* _Task description_
Reproduce the lines word for word, beginning with the line that contains "At what coordinates should I click to accomplish: Click the Nov" and continuing through the line that contains "pos(707,271)".

Stored dataset items:

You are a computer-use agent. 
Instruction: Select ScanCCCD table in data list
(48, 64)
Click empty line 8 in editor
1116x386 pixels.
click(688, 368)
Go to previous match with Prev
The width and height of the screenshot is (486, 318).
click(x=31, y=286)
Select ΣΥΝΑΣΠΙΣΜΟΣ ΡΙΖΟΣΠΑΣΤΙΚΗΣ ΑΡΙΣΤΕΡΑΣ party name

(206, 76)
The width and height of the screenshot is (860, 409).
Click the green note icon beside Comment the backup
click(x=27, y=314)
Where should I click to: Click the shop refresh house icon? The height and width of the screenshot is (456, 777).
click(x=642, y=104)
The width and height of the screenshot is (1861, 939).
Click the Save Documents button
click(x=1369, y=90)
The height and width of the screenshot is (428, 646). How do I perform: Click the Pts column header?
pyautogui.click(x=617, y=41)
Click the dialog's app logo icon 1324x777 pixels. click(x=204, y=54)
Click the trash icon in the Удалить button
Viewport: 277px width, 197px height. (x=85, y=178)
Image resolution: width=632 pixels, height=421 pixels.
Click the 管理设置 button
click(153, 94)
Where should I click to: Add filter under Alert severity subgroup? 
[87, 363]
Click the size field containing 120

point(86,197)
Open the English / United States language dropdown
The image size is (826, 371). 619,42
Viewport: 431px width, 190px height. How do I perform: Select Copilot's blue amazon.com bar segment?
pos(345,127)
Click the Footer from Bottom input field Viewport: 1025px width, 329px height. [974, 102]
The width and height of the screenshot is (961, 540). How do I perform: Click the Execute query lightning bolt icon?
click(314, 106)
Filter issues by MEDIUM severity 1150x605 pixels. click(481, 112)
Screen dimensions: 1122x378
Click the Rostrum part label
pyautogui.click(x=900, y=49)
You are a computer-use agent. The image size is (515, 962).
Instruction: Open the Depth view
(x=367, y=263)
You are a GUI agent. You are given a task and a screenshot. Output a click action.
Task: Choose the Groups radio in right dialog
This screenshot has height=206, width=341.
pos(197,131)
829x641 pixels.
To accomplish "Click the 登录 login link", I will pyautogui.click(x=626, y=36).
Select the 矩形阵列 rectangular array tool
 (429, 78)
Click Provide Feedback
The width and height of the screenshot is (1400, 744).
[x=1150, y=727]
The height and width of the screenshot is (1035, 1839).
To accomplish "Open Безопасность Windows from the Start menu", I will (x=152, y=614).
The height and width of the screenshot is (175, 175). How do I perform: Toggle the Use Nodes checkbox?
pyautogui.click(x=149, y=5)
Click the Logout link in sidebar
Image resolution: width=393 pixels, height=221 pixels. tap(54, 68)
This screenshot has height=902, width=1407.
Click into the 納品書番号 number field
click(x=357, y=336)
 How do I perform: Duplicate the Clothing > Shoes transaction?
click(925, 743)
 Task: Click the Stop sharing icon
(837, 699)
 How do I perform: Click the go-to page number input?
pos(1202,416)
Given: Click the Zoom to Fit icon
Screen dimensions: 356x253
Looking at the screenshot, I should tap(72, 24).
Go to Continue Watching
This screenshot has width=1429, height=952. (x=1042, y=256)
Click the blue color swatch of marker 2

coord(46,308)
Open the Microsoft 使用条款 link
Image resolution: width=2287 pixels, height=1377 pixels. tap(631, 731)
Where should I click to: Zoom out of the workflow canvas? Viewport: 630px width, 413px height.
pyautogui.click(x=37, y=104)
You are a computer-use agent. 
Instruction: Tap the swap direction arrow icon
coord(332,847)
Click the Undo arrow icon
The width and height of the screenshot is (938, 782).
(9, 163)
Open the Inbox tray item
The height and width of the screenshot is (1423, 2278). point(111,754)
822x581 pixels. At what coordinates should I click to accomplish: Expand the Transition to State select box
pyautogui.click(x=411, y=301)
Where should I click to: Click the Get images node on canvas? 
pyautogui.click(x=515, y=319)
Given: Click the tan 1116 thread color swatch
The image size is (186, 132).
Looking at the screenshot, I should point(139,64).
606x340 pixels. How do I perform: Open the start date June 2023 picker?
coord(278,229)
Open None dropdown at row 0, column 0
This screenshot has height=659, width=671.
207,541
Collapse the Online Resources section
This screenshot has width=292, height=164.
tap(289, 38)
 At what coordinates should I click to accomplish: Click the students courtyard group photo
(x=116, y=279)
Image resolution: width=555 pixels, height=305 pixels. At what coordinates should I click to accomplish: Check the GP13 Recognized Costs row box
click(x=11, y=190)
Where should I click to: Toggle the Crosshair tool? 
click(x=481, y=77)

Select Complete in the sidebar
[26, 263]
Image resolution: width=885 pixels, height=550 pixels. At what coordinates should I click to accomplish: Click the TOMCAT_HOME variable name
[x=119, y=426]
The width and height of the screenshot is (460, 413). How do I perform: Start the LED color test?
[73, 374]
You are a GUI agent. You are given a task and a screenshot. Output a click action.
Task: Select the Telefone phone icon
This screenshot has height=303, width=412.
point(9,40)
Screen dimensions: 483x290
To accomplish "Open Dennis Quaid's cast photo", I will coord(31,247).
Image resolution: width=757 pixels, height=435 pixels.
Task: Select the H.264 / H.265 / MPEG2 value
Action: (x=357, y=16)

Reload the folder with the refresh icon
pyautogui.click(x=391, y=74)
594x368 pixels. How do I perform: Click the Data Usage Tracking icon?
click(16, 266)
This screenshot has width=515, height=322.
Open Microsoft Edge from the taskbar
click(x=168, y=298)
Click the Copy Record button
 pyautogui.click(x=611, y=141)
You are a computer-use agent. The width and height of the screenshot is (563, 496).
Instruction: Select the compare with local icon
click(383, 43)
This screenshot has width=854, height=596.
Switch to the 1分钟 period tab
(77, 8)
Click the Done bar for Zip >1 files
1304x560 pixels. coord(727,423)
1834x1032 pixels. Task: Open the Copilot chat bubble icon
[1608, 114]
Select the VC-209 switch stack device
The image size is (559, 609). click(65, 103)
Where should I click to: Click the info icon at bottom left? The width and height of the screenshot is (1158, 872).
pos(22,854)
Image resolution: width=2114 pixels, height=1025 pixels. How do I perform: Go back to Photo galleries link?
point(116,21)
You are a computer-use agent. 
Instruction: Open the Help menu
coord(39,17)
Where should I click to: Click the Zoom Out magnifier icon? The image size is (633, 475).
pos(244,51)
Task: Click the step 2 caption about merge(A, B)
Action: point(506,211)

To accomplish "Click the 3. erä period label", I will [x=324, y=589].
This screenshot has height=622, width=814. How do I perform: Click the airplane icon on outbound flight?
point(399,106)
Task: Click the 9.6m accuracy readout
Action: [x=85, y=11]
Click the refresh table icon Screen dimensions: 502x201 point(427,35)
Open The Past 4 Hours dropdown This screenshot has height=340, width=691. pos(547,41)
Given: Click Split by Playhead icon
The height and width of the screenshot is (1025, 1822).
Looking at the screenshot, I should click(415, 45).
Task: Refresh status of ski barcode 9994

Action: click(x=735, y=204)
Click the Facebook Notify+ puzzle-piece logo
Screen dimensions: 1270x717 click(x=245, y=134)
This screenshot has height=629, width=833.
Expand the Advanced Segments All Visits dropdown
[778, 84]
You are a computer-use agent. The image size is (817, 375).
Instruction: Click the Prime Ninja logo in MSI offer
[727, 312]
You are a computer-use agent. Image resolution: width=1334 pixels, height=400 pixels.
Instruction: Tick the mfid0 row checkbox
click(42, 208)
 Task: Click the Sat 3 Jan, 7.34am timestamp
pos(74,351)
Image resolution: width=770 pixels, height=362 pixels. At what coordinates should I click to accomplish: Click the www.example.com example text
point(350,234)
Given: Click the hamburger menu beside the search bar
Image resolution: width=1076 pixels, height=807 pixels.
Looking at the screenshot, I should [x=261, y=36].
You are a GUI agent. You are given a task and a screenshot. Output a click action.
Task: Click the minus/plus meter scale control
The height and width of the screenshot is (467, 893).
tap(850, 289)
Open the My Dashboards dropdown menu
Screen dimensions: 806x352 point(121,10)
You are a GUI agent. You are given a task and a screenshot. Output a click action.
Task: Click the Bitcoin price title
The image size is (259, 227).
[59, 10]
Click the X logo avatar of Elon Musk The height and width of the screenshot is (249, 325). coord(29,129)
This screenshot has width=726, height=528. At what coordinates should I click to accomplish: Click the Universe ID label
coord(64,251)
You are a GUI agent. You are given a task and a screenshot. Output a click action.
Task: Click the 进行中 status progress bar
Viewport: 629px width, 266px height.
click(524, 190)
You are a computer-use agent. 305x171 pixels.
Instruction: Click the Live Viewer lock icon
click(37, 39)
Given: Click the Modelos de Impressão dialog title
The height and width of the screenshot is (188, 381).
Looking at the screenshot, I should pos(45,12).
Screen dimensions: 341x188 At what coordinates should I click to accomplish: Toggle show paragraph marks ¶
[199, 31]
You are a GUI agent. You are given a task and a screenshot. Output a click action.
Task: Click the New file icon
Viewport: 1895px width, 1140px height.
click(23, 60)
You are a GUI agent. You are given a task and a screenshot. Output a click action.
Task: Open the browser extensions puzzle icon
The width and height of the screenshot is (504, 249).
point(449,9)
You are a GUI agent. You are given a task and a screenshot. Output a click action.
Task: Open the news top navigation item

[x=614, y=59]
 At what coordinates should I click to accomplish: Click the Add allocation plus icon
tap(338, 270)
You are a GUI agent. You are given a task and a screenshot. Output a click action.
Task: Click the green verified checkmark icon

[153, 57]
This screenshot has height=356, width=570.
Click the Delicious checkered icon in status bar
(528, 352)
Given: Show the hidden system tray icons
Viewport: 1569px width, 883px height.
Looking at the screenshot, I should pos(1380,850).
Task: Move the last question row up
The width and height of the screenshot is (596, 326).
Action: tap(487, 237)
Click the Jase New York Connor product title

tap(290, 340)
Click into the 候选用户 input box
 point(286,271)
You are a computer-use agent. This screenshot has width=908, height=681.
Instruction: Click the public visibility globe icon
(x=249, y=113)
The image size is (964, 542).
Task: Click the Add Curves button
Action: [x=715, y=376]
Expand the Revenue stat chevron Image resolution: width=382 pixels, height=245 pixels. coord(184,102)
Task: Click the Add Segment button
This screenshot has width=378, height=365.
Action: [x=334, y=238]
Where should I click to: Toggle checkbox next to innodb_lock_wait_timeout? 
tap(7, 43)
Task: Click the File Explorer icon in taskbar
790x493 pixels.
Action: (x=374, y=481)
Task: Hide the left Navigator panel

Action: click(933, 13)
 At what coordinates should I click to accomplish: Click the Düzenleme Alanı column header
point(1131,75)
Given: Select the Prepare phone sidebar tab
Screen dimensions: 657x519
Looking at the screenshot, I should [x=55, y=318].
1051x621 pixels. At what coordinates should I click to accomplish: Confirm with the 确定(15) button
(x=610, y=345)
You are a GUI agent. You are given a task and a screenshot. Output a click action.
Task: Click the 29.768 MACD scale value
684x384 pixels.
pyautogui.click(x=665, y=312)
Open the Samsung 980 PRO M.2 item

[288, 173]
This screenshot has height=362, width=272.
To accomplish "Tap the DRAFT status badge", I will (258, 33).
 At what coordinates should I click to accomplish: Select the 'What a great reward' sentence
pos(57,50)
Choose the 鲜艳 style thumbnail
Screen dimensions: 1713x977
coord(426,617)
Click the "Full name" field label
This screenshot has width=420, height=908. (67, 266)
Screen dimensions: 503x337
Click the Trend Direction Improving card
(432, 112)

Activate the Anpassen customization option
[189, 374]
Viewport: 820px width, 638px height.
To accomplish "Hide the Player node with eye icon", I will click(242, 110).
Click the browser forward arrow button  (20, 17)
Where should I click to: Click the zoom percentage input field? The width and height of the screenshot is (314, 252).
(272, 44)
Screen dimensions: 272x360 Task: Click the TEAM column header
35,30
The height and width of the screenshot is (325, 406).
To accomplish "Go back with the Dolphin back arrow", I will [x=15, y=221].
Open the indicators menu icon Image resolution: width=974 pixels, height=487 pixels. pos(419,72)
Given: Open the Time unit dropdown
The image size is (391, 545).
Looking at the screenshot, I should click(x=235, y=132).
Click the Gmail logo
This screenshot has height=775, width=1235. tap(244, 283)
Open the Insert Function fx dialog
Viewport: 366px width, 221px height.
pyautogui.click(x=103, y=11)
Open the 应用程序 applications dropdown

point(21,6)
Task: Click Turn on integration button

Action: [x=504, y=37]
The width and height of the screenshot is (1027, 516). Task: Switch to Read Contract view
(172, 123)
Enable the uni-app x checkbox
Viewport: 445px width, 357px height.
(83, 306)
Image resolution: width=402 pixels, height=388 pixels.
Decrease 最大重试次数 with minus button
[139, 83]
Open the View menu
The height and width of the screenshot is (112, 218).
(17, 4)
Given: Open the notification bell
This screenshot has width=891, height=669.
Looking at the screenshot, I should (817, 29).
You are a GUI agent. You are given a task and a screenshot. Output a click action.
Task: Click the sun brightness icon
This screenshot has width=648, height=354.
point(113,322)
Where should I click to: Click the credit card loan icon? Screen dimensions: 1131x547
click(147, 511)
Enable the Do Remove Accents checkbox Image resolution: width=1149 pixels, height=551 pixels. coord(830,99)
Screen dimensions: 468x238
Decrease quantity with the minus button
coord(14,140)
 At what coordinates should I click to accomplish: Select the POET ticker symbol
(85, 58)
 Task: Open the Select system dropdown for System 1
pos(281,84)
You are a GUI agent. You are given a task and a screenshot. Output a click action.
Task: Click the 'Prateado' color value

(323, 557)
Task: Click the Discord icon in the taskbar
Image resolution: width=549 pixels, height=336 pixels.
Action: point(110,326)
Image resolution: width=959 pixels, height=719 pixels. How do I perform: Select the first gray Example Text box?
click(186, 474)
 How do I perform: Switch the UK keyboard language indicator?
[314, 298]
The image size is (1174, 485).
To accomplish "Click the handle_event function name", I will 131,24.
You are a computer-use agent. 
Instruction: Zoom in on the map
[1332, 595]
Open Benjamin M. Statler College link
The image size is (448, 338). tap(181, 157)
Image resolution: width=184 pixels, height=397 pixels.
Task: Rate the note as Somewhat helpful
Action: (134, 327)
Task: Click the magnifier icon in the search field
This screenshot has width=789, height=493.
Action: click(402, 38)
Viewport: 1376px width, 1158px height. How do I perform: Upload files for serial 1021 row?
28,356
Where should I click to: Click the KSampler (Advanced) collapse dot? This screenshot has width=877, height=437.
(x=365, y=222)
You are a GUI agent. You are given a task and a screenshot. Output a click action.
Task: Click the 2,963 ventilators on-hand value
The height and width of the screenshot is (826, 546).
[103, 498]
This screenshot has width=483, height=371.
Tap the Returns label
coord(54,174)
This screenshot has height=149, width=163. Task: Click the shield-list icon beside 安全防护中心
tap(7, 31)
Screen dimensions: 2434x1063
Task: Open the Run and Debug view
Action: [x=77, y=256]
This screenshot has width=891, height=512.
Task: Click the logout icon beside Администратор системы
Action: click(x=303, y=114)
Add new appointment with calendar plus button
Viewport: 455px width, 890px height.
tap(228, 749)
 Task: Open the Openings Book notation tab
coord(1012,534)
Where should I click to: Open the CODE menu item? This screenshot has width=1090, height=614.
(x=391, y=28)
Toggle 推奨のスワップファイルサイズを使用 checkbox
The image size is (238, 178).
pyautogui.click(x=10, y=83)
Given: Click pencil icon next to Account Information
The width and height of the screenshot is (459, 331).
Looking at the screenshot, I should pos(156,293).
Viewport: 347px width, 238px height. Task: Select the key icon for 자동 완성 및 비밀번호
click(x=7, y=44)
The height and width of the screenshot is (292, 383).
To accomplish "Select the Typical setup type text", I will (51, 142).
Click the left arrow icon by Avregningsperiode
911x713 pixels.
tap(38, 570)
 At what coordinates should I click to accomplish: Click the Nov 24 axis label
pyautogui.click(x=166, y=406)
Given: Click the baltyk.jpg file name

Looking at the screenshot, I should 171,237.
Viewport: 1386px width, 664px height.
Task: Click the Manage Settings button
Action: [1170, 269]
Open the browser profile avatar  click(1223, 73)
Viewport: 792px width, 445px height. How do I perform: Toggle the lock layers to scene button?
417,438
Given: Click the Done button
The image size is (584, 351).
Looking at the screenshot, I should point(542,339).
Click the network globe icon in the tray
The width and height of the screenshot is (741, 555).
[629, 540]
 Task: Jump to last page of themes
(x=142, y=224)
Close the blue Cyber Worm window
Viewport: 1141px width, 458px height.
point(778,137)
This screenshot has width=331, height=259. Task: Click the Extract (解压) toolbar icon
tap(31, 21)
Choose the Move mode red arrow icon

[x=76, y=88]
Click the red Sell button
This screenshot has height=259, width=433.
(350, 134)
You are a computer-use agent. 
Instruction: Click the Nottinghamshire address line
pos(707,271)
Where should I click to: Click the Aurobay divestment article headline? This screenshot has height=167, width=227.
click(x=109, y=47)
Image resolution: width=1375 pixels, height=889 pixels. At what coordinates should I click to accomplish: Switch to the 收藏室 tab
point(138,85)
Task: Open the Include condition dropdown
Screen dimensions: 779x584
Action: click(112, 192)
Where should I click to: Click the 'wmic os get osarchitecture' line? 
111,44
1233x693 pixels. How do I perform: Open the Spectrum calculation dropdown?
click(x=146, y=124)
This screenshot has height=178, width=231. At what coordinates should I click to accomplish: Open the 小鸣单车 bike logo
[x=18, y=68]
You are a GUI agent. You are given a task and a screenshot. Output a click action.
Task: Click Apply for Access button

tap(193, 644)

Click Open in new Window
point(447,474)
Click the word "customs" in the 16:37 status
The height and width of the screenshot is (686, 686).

* _Output for this exercise_
 At what coordinates should I click to accomplish: Click the Nov 24 axis label
pyautogui.click(x=166, y=406)
Given: Click the baltyk.jpg file name

Looking at the screenshot, I should 171,237.
Viewport: 1386px width, 664px height.
Task: Click the Manage Settings button
Action: [1170, 269]
Open the browser profile avatar  click(1223, 73)
Viewport: 792px width, 445px height. How do I perform: Toggle the lock layers to scene button?
417,438
Given: Click the Done button
The image size is (584, 351).
Looking at the screenshot, I should point(542,339).
Click the network globe icon in the tray
The width and height of the screenshot is (741, 555).
[629, 540]
 Task: Jump to last page of themes
(x=142, y=224)
Close the blue Cyber Worm window
Viewport: 1141px width, 458px height.
point(778,137)
This screenshot has width=331, height=259. Task: Click the Extract (解压) toolbar icon
tap(31, 21)
Choose the Move mode red arrow icon

[x=76, y=88]
Click the red Sell button
This screenshot has height=259, width=433.
(350, 134)
You are a computer-use agent. 
Instruction: Click the Nottinghamshire address line
pos(707,271)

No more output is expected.